I don’t care about Tencent and their alleged mounds of cash, I don’t care whether there’s a tiny company in Serbia running laps around Funcom, or any other of your armchair CEO arguments.
You can spin all kinds of fantasies and theories, but I’m pointing out a cold hard fact: dedicated admins cost much more money than Funcom is spending on these servers right now, and that money has to come from somewhere. I would prefer if that money didn’t come out of the budget that would otherwise be spent on improving the actual game, just because people like you would rather play at being lawyers in a forum instead of playing Conan Exiles.
I am, at this point, sick and tired of your intellectual dishonesty and have no desire to keep trying to reason with someone who cannot see past their own entitlement.
Yes, I’m lecturing people like you, people who pretend that spam is something vague and undefined, or who redefine “spam” to mean a decorative build. The vast majority of players who talk about foundation spam are talking about stuff like this:
So when I say that “people are tired of spam”, I’m talking about crap like that, and most people here have no problem understanding that. Those who care enough to take part in these discussions and yet pretend they don’t know what “spam” refers to are being willfully and deliberately disingenuous.
And it takes a special kind of disingenuity to pretend that “spam” refers to this:
That’s why, when I talk to “people like you”, I have to clarify that the rules don’t use the word spam, precisely because “people like you” like to pretend they don’t know what everyone else is talking about.
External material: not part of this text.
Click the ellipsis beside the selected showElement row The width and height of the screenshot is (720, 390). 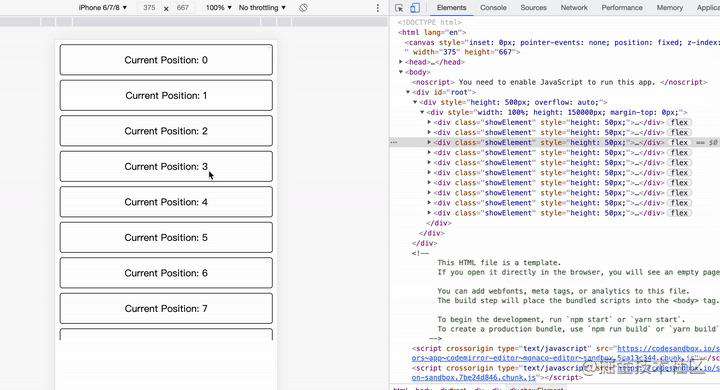pyautogui.click(x=394, y=142)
That has also been explained on these forums repeatedly. I’ll explain it again, for the sake of anyone who actually wants to know.
Most modern games – Conan Exiles included – are server-authoritative games, where the server is the final arbiter of truth and the authority on the state of the game world. The brunt of what the client does is rendering, rather than actual game logic, although some logic does run on the client in order to be more responsive and for optimization purposes.
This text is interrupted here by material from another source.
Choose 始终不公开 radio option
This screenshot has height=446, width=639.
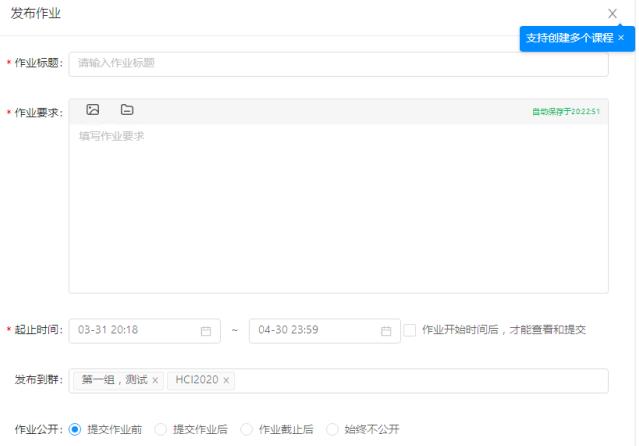tap(333, 430)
Now that we’ve established that a lot of the actual logic runs on the server, it shouldn’t be hard to take the next step and realize that the server – just like every other computer – has finite resources that it has to use to simulate everything. I could go into more detail and give examples, but I’ve wasted too much time arguing with you, and I’d rather give those details if someone is genuinely interested, rather than pretending that they’re not only lawyers and CEOs, but also software developers.
Ah, yes. I was wondering when you were going to stop relying on simple FUD and start conflating two unrelated things.
“Spread out pieces of foundations”, colloquially referred to as “foundation spam”, are not against the rules because of their impact on performance, but because of their impact on other players’ enjoyment of the game. That’s why the rule that talks about “abuse of the claim system where blocks are placed for no other purpose than to prevent other players’ access to resources and building spot” is separate from the rule that talks about builds “leading to loss of performance both on client and server-side”.
Players have been given plenty of warning and plenty of time. You can adapt or you can keep disagreeing. Eventually, those who disagree will either be banned because they broke the rules, or ignored because they didn’t break the rules. The rest of us will be able to play more comfortably.
When I see you credited on MobyGames, I’ll believe your expert opinion on how easy it is for Funcom to change their code.
I really, really, really hope that people like you put your money where your mouth is and vote with their wallets. If I knew that was a certainty, that alone would be a reason to buy Dune.